Assigned task: Return every line from the records below that has the word "This".

Extracted information:
================
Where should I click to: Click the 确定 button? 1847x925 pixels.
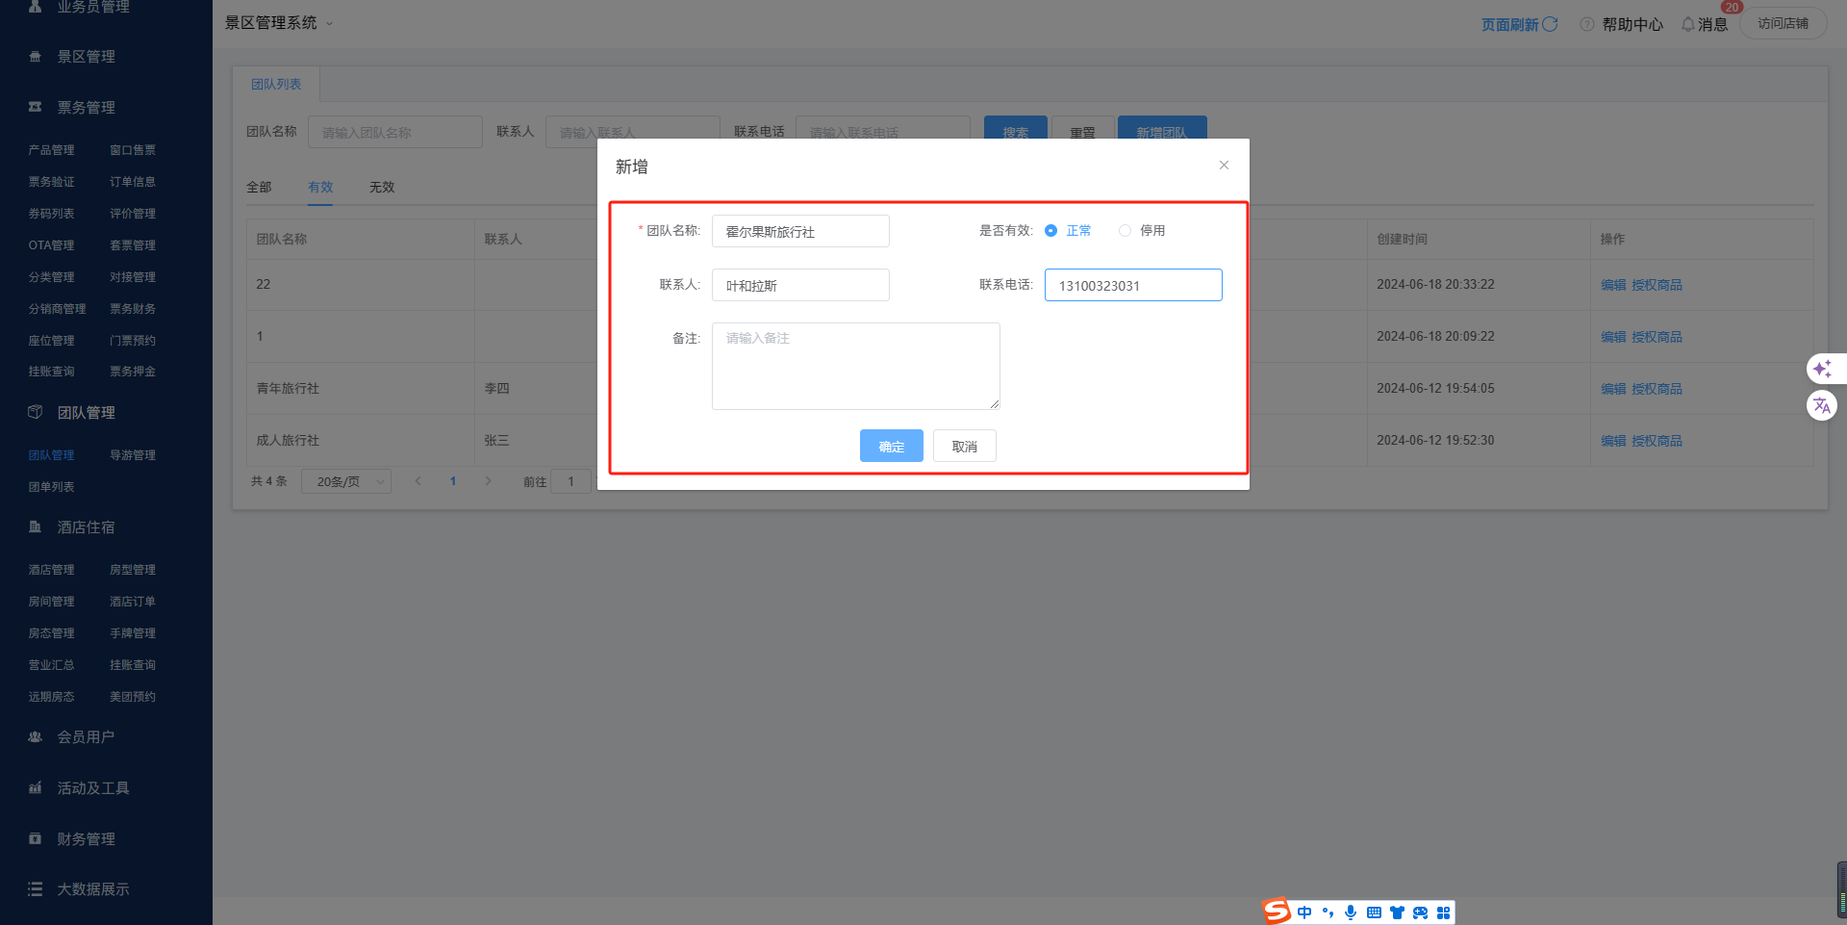[x=891, y=446]
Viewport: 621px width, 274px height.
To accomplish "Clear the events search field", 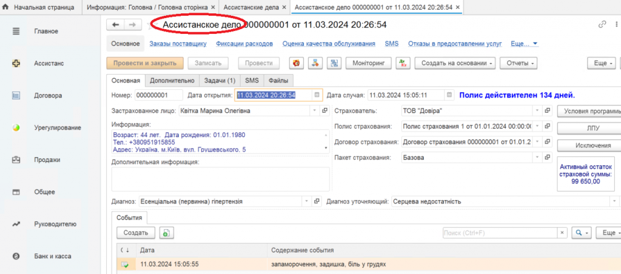I will 562,233.
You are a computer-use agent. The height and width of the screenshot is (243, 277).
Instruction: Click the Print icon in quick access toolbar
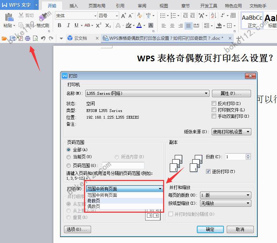tap(27, 38)
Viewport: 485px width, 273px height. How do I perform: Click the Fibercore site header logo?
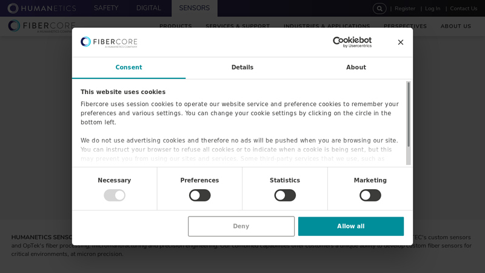click(41, 26)
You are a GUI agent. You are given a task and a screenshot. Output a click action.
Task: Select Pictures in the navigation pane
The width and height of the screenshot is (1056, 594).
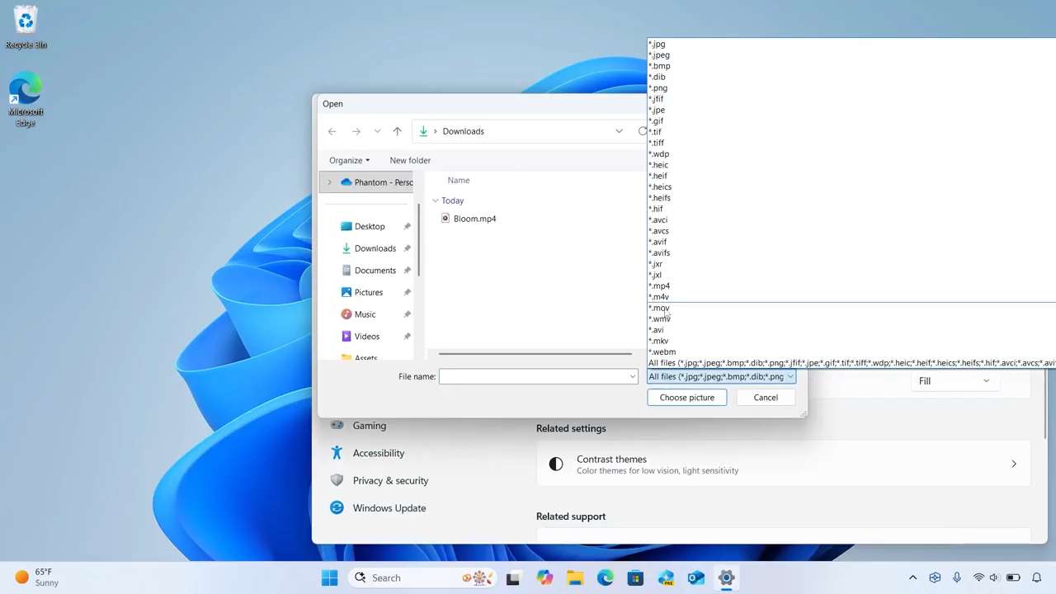click(368, 292)
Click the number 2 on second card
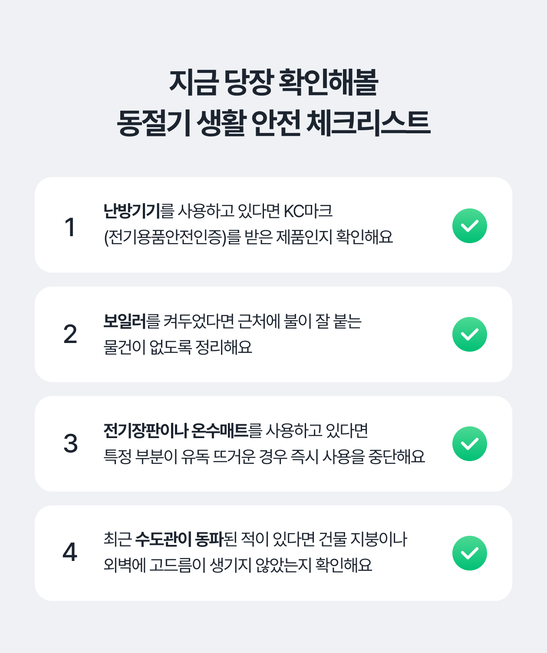Image resolution: width=547 pixels, height=653 pixels. click(70, 335)
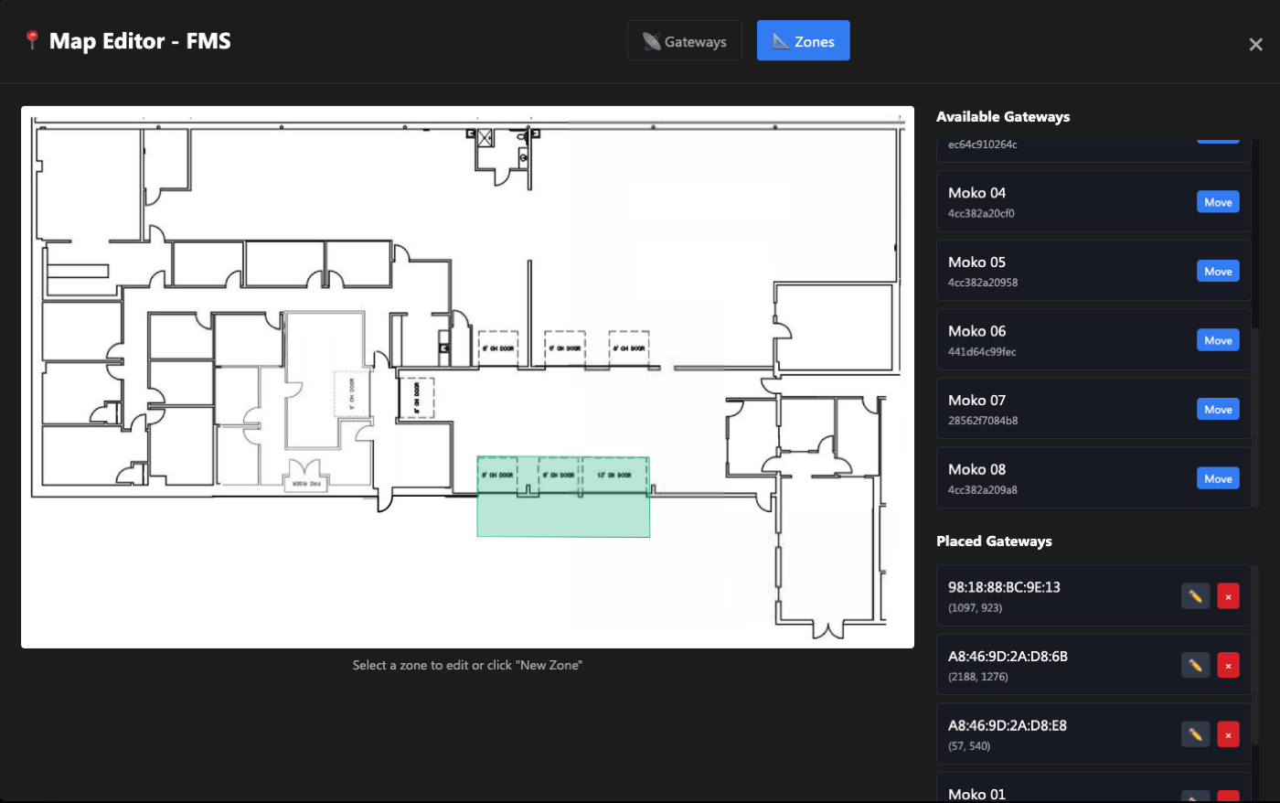Switch to the Gateways tab
Image resolution: width=1280 pixels, height=803 pixels.
(x=684, y=40)
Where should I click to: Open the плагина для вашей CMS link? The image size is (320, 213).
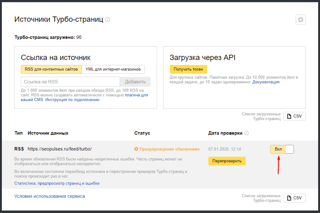(x=136, y=95)
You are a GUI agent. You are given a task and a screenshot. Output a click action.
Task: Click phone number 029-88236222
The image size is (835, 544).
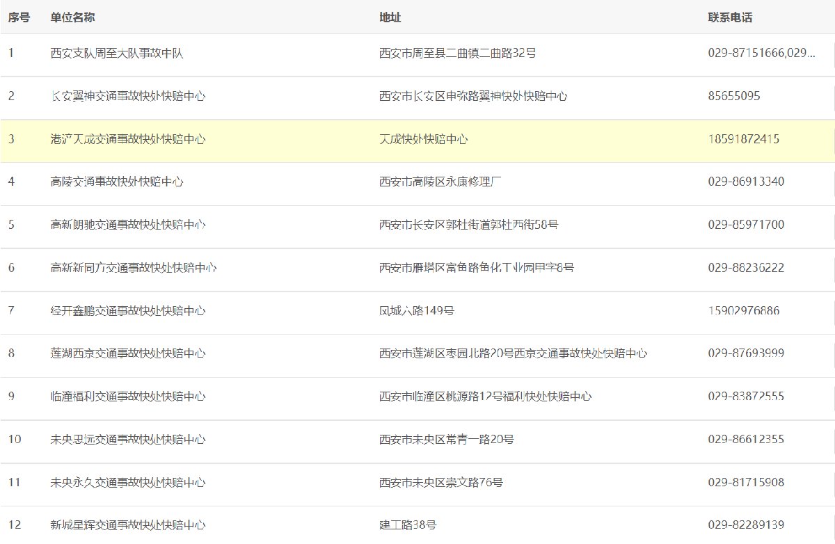coord(746,268)
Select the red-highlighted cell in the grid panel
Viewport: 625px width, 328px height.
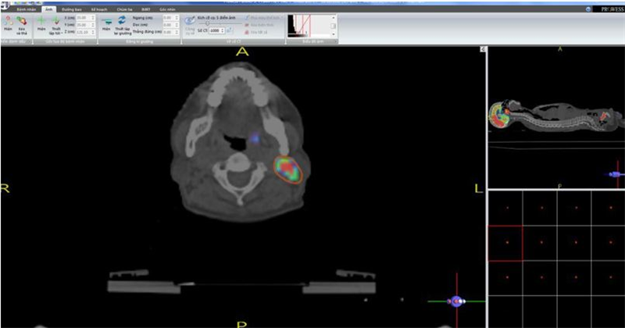click(x=505, y=242)
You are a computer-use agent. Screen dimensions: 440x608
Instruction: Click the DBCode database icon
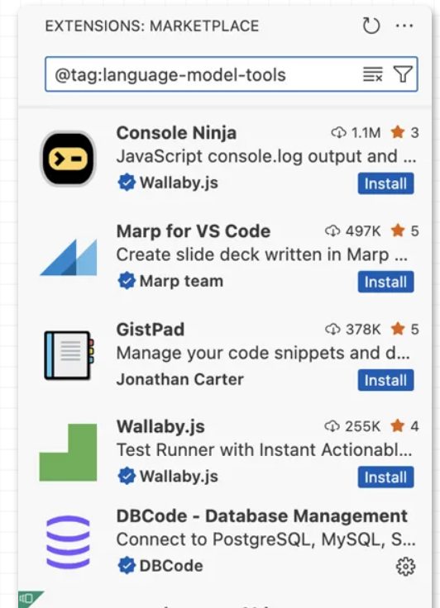tap(69, 542)
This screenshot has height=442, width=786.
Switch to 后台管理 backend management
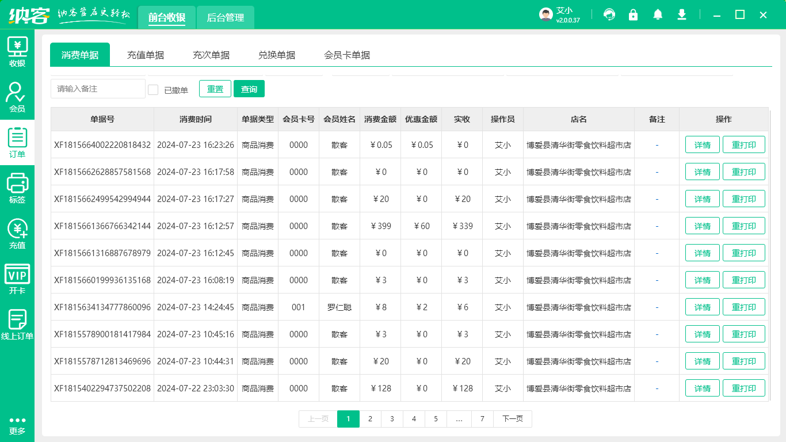click(x=225, y=17)
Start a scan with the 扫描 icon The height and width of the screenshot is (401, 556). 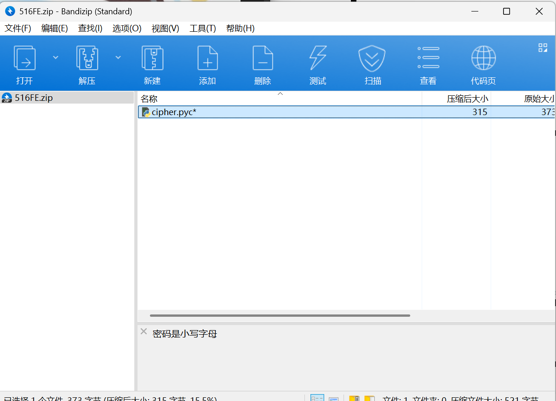[373, 63]
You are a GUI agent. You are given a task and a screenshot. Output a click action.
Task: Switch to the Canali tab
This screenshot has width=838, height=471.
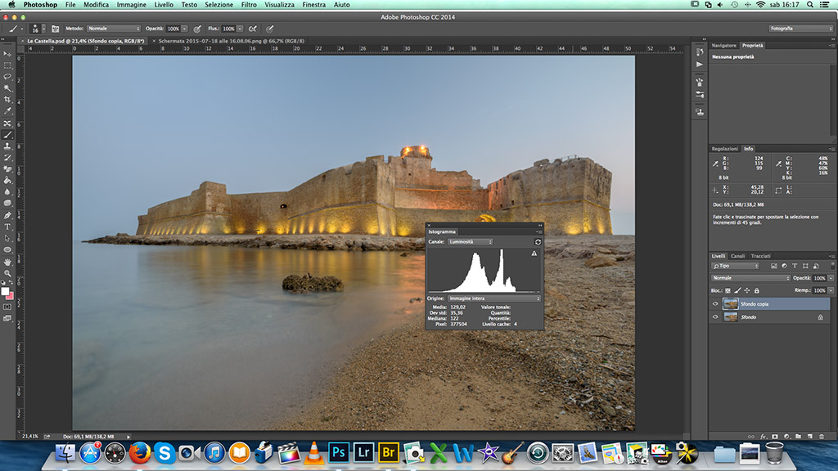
================
Your response:
This screenshot has height=442, width=786.
This screenshot has width=838, height=471.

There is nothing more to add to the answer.